Friday, December 5th, 2014, 4:37 pm

Dr. Bharat Desai gave patients at a recent seminar an opportunity to look at x-rays to see if they could tell the difference between a fracture and a cracked or broken bone. It was a trick question.

“They are the same thing,” Dr. Desai told the group after a few minutes.

Dr. Desai is a board-certified orthopedic surgeon who helps trauma patients at Panorama Orthopedics & Spine Center in metro Denver. He held the free educational seminar to help patients better understand bone structure, fractures, healing and new plating technology.

Dr. Desai emphasized during his seminar that patient education is important to ensuring successful recovery from injury.

“What I found is that, when we’re talking to patients about fractures, patients sort of get an idea of what it is, but not really,” he said. “That understanding is critical. Fracture, break, crack, it’s the same: The structure of the bone is interrupted.”

There are several ways in which a bone can break, or fracture, and the break can be either partial or complete. The type of break depends on a variety of factors, including the cause.

Broken bones are common in trauma incidents, such as car accidents, and sports injuries. Patients with bones weakened by osteoporosis are also at a heightened risk for breaks.
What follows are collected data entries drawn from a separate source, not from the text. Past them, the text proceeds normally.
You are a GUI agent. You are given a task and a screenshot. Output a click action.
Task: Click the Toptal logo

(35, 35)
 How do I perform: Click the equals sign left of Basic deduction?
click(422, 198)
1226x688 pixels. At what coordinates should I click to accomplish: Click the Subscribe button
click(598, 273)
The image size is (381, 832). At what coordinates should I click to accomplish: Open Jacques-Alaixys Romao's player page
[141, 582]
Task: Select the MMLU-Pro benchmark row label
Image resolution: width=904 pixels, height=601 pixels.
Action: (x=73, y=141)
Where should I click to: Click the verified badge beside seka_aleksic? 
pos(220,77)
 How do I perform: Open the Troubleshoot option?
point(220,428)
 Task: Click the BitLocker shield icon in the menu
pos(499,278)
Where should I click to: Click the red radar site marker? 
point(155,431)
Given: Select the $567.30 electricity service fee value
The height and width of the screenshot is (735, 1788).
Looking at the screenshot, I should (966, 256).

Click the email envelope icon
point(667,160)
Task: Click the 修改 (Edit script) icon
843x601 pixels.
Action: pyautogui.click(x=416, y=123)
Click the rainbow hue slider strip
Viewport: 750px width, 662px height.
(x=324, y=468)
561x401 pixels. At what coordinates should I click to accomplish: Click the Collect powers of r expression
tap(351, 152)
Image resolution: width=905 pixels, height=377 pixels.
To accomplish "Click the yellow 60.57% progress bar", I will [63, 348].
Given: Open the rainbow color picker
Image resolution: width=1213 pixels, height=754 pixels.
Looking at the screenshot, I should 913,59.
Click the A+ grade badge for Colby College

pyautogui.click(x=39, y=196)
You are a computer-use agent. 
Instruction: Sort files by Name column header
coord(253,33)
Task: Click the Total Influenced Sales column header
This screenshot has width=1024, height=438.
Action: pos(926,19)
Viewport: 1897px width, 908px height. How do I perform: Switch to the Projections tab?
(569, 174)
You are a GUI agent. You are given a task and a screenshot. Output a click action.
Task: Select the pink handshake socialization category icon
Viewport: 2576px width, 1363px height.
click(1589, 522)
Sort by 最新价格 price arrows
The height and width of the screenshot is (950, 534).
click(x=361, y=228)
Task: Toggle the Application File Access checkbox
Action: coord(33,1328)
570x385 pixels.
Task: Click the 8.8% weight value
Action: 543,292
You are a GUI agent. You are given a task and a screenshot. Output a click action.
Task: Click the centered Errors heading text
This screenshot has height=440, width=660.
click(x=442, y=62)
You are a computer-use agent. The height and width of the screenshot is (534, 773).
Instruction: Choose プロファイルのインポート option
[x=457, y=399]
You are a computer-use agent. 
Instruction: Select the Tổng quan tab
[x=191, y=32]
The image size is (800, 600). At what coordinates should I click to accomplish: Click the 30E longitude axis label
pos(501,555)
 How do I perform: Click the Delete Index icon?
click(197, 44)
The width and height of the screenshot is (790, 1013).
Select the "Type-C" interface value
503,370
The body will heal a broken bone on its own, but doctors use a variety of supportive devices such as casts, splints, pins and plates, to ensure that the break heals properly.

“Your bone will knit together by itself, but we want it to knit together straight,” Dr. Desai explains.

A broken bone is typically stable after six to eight weeks, however it may take longer for a patient to recover full use of the affected bone, and the weakened muscle surrounding the break. Or should we say, fracture?